書齋内一聲脆響,似是杯盞破碎的聲音,半掩的門縫蹦出一小片碎渣,滾落到一片水窪裡,迸濺出小小的漣漪。
這水窪旋即被人踩過,泥水濺到鞋履上,那人卻渾然不覺,徑自跨入書齋裡,在幹淨的地面上踩了兩個水印。
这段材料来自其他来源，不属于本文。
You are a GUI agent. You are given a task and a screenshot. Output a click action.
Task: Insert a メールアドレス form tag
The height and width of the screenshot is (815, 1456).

成肅弓着身,扶着幾案擡起頭,身旁的顧嶽尚在規勸,他擺了擺手,冷笑道:“那一群酒囊飯袋,居然敢這般污蔑我。不過是幾個俘虜,如何就……真真是豈有此理!”
成之染所擔心的事還是發生了。
短短幾天的工夫,徐麗娘之事在朝中鬧得沸沸揚揚,關于成肅窩藏-獨孤餘孽的傳聞甚嚣塵上,甚至有禦史奏言,成肅心懷不軌,欺君罔上,有不臣之心。
成肅被氣得夠嗆,徑自要入宮向天子辯白,不料天子并未接見他,隻是讓内侍傳出話來。
“李兖州在京門抓到一胡女,乃是逆臣獨孤灼之妹。太尉可知曉此事?”
成肅一下被問懵了,憋着一口氣回到府中,越想越不對勁,便開始大發雷霆。
成之染到來之時,正趕上成肅餘怒未消,主簿顧嶽好聲好氣地勸着。
她前腳剛進門,後腳便跌跌撞撞進來一人,撲通往地上一跪,痛呼道:“明公,末将有罪啊!”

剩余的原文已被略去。